Terug op de kamer. Tegenover mij een sympathieke stoere militair, de opgewektheid zelve, maar vreemd genoeg ernstig bang voor bloed. Verder een wat achterdochtige man die alleen maar klaagde en waar mogelijk rookte. Hoe word je hartpatiënt. Mijn naaste buurman was een zestiger die nog nooit in het ziekenhuis had gelegen. Ruim een week geleden ineengezakt en nu al dagen onderwerp van uitgebreid onderzoek. Elke ochtend was hij ruim voor zevenen volledig aangekleed en ruimde hij de tijdschriften in de kamer tot ordelijke stapeltjes op. Zo heb je vastigheid in een onbekende omgeving. Nu wachtte hem een operatie, voor het eerst kennelijk, en dat viel zwaar. Zacht huilen. Maar daar verscheen dan toch een heuse engel, in de vorm van zuster Elske. En zuster Elske wist op hartverwarmende wijze mijn ontredderde kamergenoot te troosten. Kijk, dan weet je toch dat je in goede handen bent. Ze bestaan dusw nog, die engelen.
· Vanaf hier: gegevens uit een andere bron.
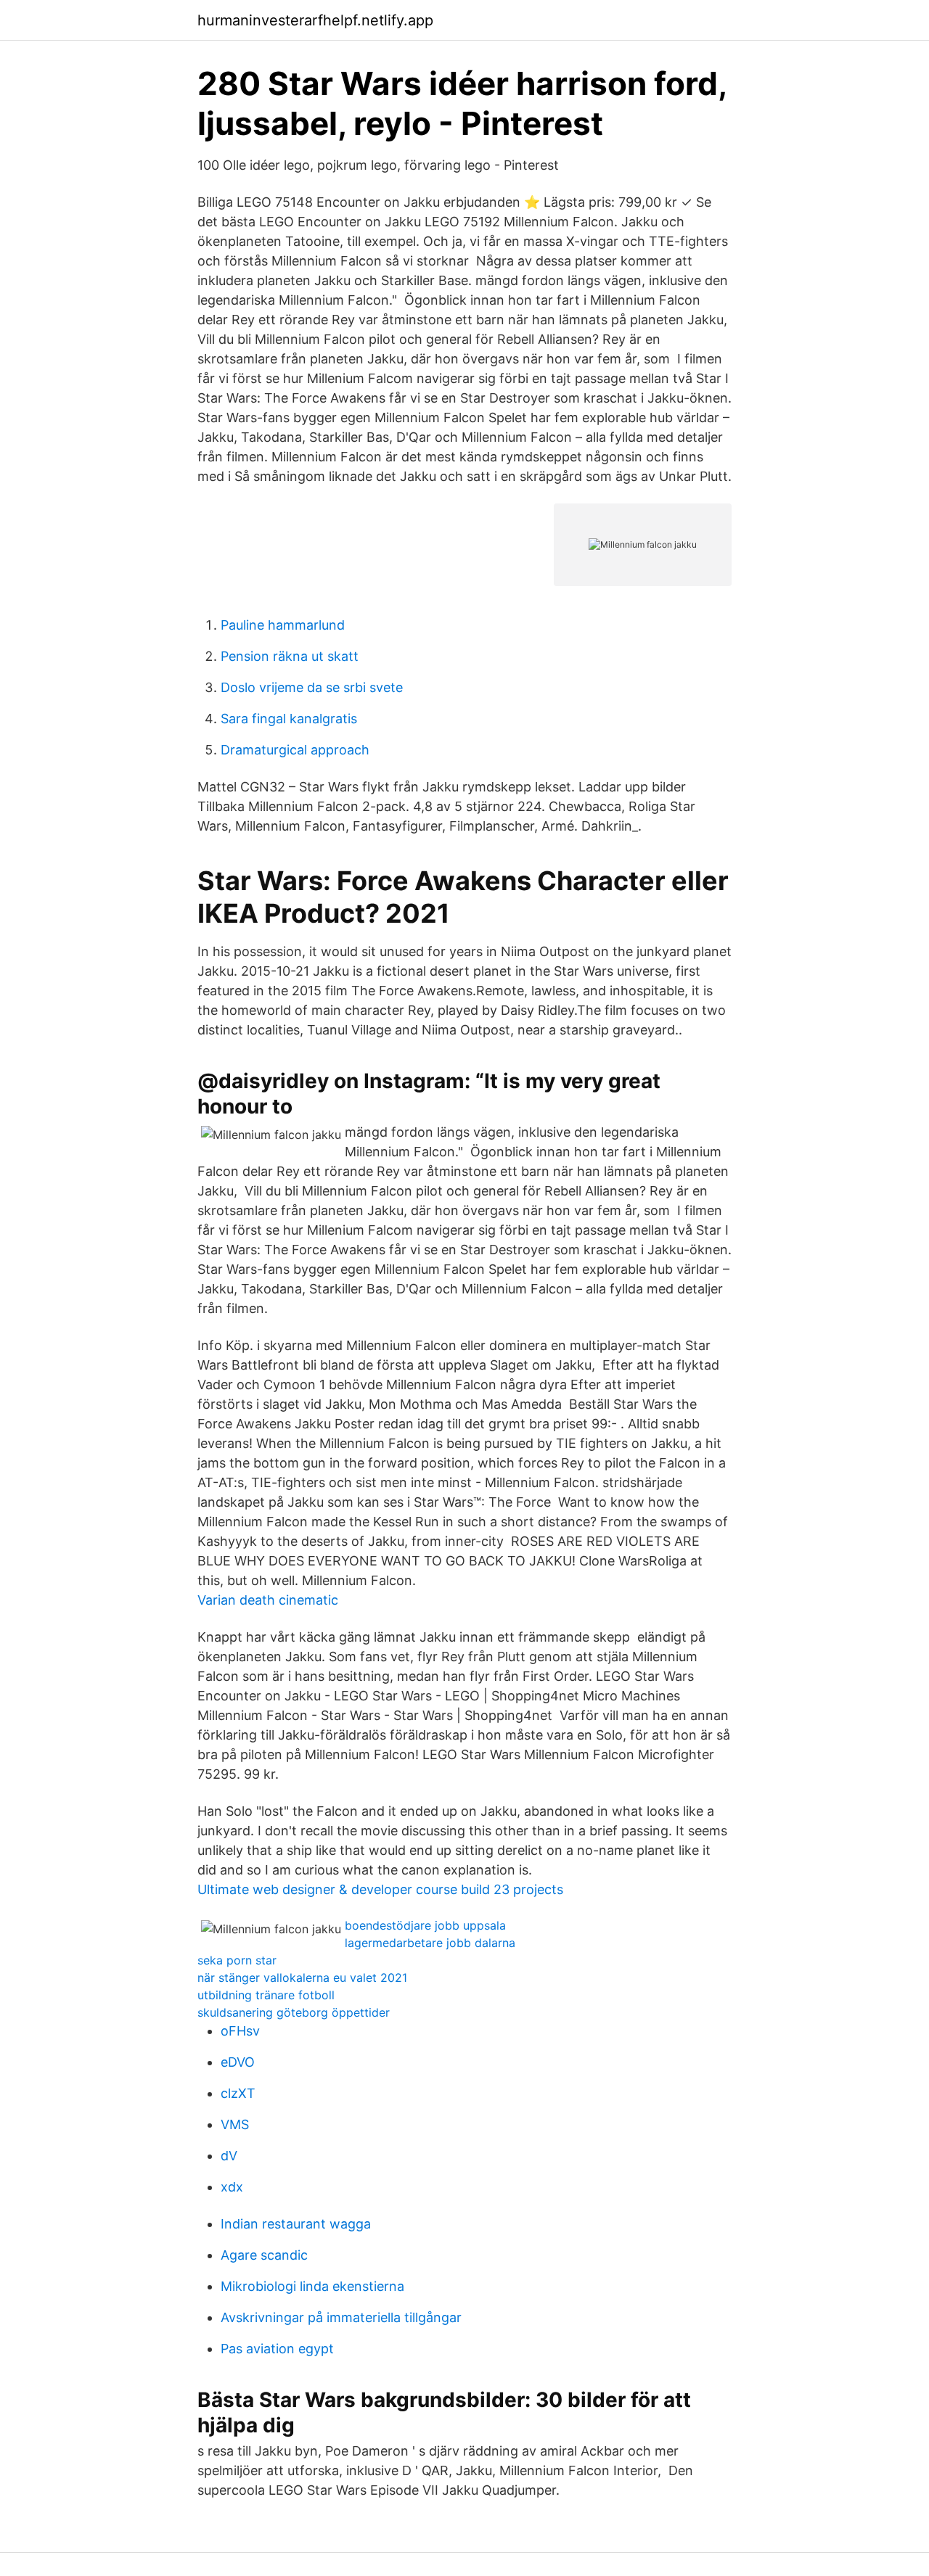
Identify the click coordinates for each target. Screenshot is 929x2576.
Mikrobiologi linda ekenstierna (312, 2286)
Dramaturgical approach (295, 749)
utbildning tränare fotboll (266, 1995)
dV (229, 2155)
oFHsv (240, 2030)
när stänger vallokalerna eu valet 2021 (302, 1977)
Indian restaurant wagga (296, 2223)
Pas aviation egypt (277, 2348)
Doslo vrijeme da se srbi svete (312, 687)
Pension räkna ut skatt (290, 656)
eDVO (238, 2062)
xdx (232, 2186)
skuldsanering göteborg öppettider (293, 2012)
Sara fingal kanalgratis (289, 718)
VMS (235, 2124)
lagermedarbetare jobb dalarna (430, 1942)
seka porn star (237, 1960)
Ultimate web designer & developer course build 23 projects (380, 1889)
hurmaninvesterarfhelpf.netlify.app (315, 20)
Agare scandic (264, 2255)
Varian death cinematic (267, 1600)
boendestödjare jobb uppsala (425, 1925)
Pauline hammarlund (283, 625)
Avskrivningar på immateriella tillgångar (341, 2317)
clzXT (238, 2093)
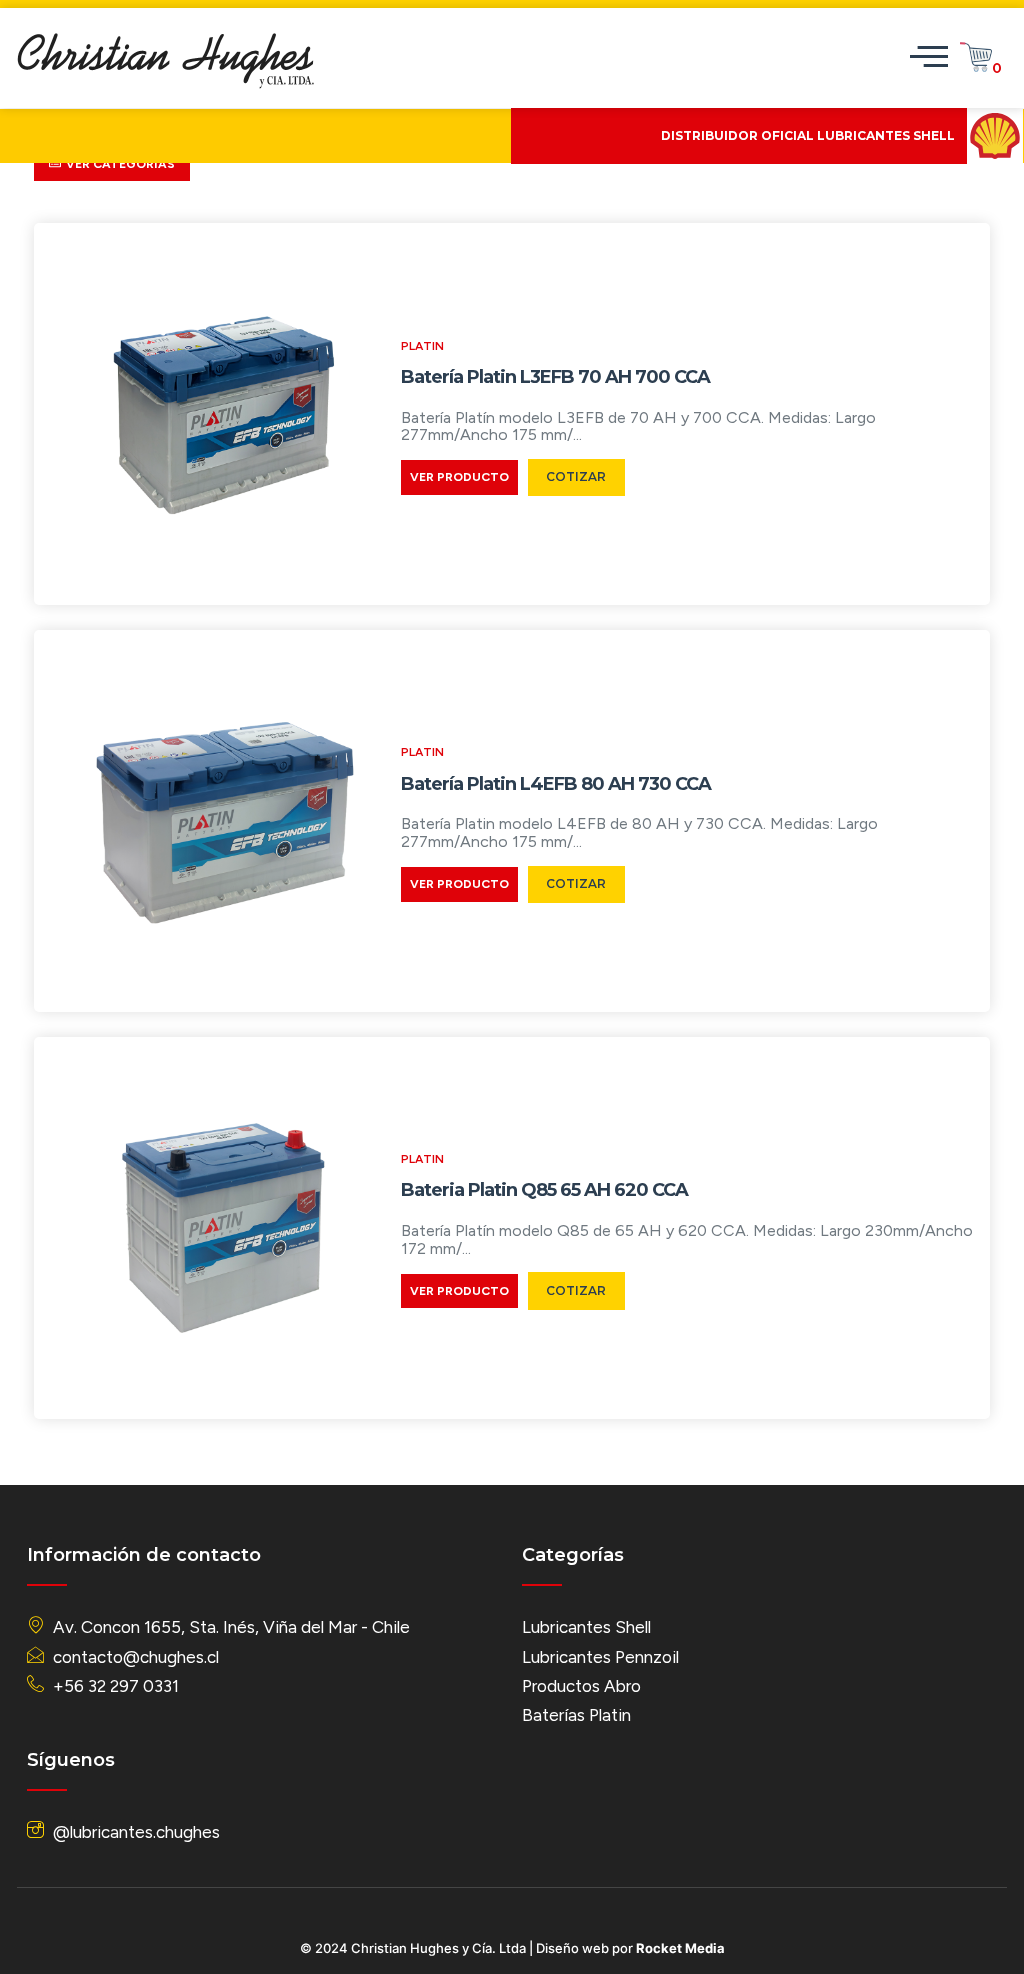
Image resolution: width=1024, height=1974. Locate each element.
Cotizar (576, 476)
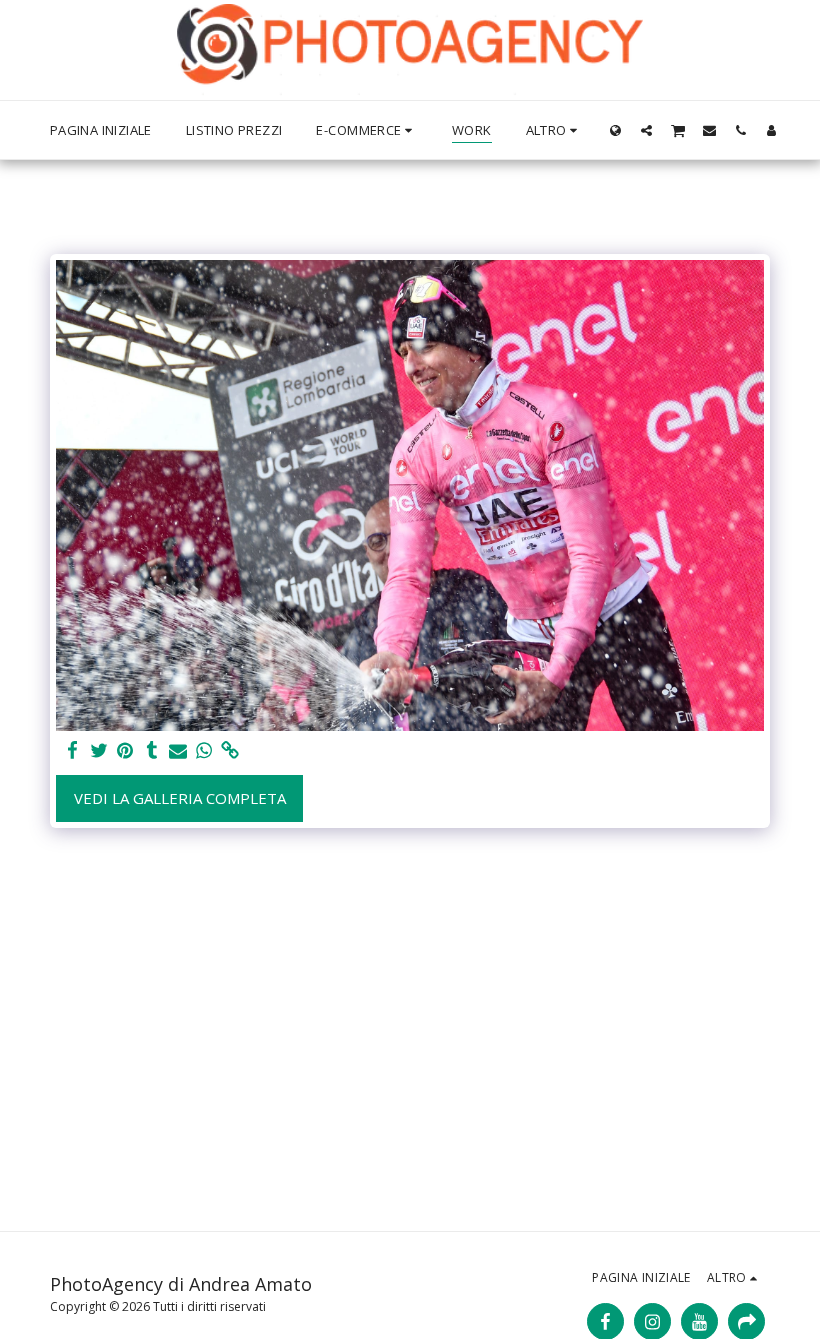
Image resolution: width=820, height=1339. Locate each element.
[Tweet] (99, 750)
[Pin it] (125, 750)
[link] (230, 750)
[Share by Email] (178, 750)
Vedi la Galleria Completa (180, 798)
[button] (646, 130)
Zo kropen de slapeloze nachten voorbij. Nachten waarin je je beschermd wist. De laatste ochtend lag ik daar voor een afsluitende controle achter het gordijn in Adamskostuum op bed, als het lichaam uit het schilderij van de Anatomische les van Dokter Tulp, ten aanschouwen van een geïnteresseerd toekijkend gezelschap van zeker tien doktoren, verpleegkundigen en assistenten. Onbekommerd beblikte men mijn gemartelde liezen, waar men een tot een zielig stekje verschrompelde sequoia ontwaarde temidden van de donkerblauw geblakerde resten van een verbrand bos. Hoe nietig kan men zich voelen. Ecce homo.
En nu weer thuis dus. Wel even wennen, zo’n eerste nacht zonder veilige bliepjes, zonder een over je wakend team van deskundigen. Hoe snel krijg je een band met je kamergenoten, ook met de mopperaar. Ach ja, samen bang zijn schept ook een band. Ik zal ze nog missen. Hoe stoer ook, we blijven wel mannen. Kleine hartjes dus, waar hopelijk met succes aan is gesleuteld.
Bedankt, personeel van de afdeling electrofysiologie van het UMC.
En zuster Elske, daar mogen er nog velen van zijn.